„Time to meet the devil.“
Wer mich kennt, weiss, dass es gewöhnlich nicht lange dauert, bis ich einen Kinofilm gesehen habe. Sofern er mich denn interessiert. Das war der Fall bei Nicolas Winding Refns Only God Forgives – und doch hatte ich ihn bis heute verpasst, also fast während drei Monaten. Der Film kam nämlich kurz vor meiner Deutschlandreise in die Kinos und als ich zurückkam, hatte ihn bereits jeder aus meinem Umfeld gesehen.
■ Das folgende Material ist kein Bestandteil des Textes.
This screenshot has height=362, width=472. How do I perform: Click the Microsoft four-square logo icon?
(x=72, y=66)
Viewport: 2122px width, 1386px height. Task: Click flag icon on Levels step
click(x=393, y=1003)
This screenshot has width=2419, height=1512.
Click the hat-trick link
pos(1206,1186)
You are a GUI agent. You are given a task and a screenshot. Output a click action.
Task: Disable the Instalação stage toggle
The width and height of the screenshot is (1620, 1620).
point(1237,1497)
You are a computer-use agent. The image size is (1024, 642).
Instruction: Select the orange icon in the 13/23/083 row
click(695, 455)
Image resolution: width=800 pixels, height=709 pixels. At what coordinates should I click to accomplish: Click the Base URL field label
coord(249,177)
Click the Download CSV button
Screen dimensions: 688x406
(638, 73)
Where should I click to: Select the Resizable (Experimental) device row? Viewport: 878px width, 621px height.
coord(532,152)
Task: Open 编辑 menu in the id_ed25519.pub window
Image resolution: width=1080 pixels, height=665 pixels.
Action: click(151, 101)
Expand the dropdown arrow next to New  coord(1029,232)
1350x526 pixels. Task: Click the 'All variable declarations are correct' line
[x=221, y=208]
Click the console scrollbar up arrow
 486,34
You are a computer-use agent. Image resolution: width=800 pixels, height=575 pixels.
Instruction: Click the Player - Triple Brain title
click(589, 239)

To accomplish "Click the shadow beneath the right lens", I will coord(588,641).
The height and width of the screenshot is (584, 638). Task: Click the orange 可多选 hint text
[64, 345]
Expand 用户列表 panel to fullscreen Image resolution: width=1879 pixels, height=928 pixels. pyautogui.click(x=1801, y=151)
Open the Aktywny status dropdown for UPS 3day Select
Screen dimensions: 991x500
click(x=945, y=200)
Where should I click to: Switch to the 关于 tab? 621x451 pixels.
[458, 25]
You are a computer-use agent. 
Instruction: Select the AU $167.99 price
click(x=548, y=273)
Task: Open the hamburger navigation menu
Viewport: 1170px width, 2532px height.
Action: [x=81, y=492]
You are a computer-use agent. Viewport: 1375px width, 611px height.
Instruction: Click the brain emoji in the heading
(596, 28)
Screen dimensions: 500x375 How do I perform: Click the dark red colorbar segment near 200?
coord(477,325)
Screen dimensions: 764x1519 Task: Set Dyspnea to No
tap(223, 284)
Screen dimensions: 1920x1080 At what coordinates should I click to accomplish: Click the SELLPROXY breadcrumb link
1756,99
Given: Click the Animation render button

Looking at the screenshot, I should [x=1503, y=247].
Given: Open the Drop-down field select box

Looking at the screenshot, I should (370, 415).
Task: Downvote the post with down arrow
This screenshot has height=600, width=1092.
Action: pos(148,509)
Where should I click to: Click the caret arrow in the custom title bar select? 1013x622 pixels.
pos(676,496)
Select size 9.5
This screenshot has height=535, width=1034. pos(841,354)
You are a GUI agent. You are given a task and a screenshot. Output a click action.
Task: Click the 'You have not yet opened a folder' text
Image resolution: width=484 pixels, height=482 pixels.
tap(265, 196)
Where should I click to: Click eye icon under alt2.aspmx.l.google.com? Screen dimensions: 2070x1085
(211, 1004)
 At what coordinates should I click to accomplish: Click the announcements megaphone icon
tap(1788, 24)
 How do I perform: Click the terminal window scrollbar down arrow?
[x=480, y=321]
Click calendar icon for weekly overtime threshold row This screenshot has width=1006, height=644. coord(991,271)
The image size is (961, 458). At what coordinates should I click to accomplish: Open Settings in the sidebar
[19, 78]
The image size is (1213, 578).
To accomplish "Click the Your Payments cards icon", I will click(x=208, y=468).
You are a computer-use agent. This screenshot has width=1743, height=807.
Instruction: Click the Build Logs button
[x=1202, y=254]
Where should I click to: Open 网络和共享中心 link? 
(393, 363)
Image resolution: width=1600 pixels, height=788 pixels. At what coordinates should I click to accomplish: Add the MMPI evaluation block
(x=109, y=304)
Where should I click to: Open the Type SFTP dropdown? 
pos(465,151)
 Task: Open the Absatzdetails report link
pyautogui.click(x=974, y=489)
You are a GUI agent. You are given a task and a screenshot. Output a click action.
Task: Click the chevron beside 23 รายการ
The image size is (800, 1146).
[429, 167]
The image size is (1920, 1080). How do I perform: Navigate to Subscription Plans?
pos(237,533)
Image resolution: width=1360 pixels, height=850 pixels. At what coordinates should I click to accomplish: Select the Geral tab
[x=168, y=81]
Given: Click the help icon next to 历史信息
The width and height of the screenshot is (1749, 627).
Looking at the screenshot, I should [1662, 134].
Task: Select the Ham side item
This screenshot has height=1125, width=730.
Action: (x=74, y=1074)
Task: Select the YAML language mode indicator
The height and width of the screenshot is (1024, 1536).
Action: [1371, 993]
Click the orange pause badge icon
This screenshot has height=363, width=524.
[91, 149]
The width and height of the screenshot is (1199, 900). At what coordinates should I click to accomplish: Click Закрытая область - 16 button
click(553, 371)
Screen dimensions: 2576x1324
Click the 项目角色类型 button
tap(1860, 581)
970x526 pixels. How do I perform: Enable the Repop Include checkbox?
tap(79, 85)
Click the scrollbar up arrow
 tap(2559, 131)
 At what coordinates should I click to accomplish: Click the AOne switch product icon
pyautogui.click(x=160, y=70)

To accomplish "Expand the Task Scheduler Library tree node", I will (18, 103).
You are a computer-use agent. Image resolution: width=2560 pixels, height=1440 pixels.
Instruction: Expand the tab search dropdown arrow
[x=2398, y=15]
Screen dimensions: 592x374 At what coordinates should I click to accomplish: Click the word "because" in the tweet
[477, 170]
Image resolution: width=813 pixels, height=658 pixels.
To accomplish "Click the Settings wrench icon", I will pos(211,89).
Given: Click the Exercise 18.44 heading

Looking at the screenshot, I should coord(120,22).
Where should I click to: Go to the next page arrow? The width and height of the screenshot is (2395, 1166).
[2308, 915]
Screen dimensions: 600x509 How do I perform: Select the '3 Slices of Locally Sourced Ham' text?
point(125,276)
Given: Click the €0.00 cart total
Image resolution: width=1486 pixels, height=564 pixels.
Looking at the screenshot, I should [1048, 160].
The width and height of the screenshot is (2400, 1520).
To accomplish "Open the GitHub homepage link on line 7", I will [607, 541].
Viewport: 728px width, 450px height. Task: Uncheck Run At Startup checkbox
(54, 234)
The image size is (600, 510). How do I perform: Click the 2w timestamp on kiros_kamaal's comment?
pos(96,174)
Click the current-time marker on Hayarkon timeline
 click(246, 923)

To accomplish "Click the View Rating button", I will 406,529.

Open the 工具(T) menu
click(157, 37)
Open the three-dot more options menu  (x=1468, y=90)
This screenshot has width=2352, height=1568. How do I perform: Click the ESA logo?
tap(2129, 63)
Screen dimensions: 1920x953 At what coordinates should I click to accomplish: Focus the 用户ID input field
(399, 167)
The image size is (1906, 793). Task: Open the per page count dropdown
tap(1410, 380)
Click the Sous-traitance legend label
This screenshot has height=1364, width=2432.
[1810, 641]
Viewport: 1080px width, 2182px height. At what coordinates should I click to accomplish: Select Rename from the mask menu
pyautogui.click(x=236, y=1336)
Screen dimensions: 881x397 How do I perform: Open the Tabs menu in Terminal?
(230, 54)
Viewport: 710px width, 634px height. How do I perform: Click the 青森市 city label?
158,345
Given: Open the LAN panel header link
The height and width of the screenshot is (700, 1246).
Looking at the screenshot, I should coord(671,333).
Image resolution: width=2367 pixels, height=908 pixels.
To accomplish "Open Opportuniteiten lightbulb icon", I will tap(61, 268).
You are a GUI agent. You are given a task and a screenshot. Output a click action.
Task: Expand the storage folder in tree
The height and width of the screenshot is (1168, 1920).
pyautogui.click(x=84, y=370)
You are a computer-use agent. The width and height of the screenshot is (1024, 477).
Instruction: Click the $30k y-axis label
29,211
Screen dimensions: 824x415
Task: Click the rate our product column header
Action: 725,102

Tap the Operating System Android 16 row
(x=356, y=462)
Als ich vor einigen Wochen herausfand, dass er in einigen Kinos immer noch gespielt wurde, wusste ich, dass ich ihn um jeden Preis noch im Kino sehen musste.
Zusammen mit seinem Bruder beitreibt Julian einen Boxclub in Bangkok, durch den er auch Drogengeschäfte betreibt. Als sein Bruder für einen Mord von einem thailändischen Polizisten zu Rechenschaft gezogen und brutal getötet wird, drängt Julians manipulative Mutter ihren Sohn dazu, sich am Mörder seines Bruders zu rächen. Julian ist hin- und hergerissen zwischen der Treue seiner Mutter gegenüber und dem, was er für richtig erachtet und begibt sich dadurch auf sehr dünnes Eis…
Mit Only God Forgives findet Winding Refn wieder ein bisschen zum Kunstfilm zurück und stösst dadurch alle die, die mit Drive gerade noch etwas anfangen konnten, ein bisschen vor den Kopf. Ich für meinen Teil stehe dem sehr positiv gegenüber – diese Vermischung von Traumwelten, Ängsten und Wünschen, die uns der dänische Regisseur hier präsentiert, mag leicht irritieren, birgt aber auch sehr viele spannende Ansätze. Und dennoch: So ganz überzeugen kann mich dieser Film vom erzählerischen Standpunkt her nicht. Die Story kommt nur schleppend vorwärts und auf dem Weg erfahren wir einfach viel zu wenig. Auch Ryan Gosling kann mich nur bedingt überzeugen, irgendwie wirkt der Gute echt gelangweilt.
Optisch ist der Film dafür wie schon Drive ohne Fehl und Tadel. Larry Smith, der zum dritten Mal mit Winding Refn zusammenarbeitet, bedient sich einer sehr kontrastreichen und neonfarbenen Palette und sorgt so dafür, dass fast jeder Shot ein kleines Meisterwerk ist. In diesem fast schon surrealen Licht und mit Cliff Martinez‘ pumpendem Score als Untermalung bekommen auch die Gewaltszenen mehr Gewicht – als wären sie nicht schon so eindrücklich genug. Denn wie eigentlich jeder Film des dänischen Regisseurs ist auch Only God Forgives nichts für sanfte Gemüter. Dafür sorgt der charismatische Antagonist, ein selbsternannter Racheengel, wunderbar, aber auch unberechenbar gespielt von Vithaya Pansringaram.
Wenn man Drive mochte, heisst das nicht, dass man automatisch auch Only God Forgives toll findet. Nicolas Winding Refns zweite Zusammenarbeit mit Ryan Gosling (ausbaubar zu einer Rachetrilogie?) ist deutlich experimentieller, reduzierter und vorallem kompromissloser geraten als sein letztes Werk. Doch wer mit den richtigen Erwartungen an den Film herangeht, bekommt einen interessanten und schön gefilmten Rachethriller. Ein Meisterwerk ist der Film deswegen aber noch nicht.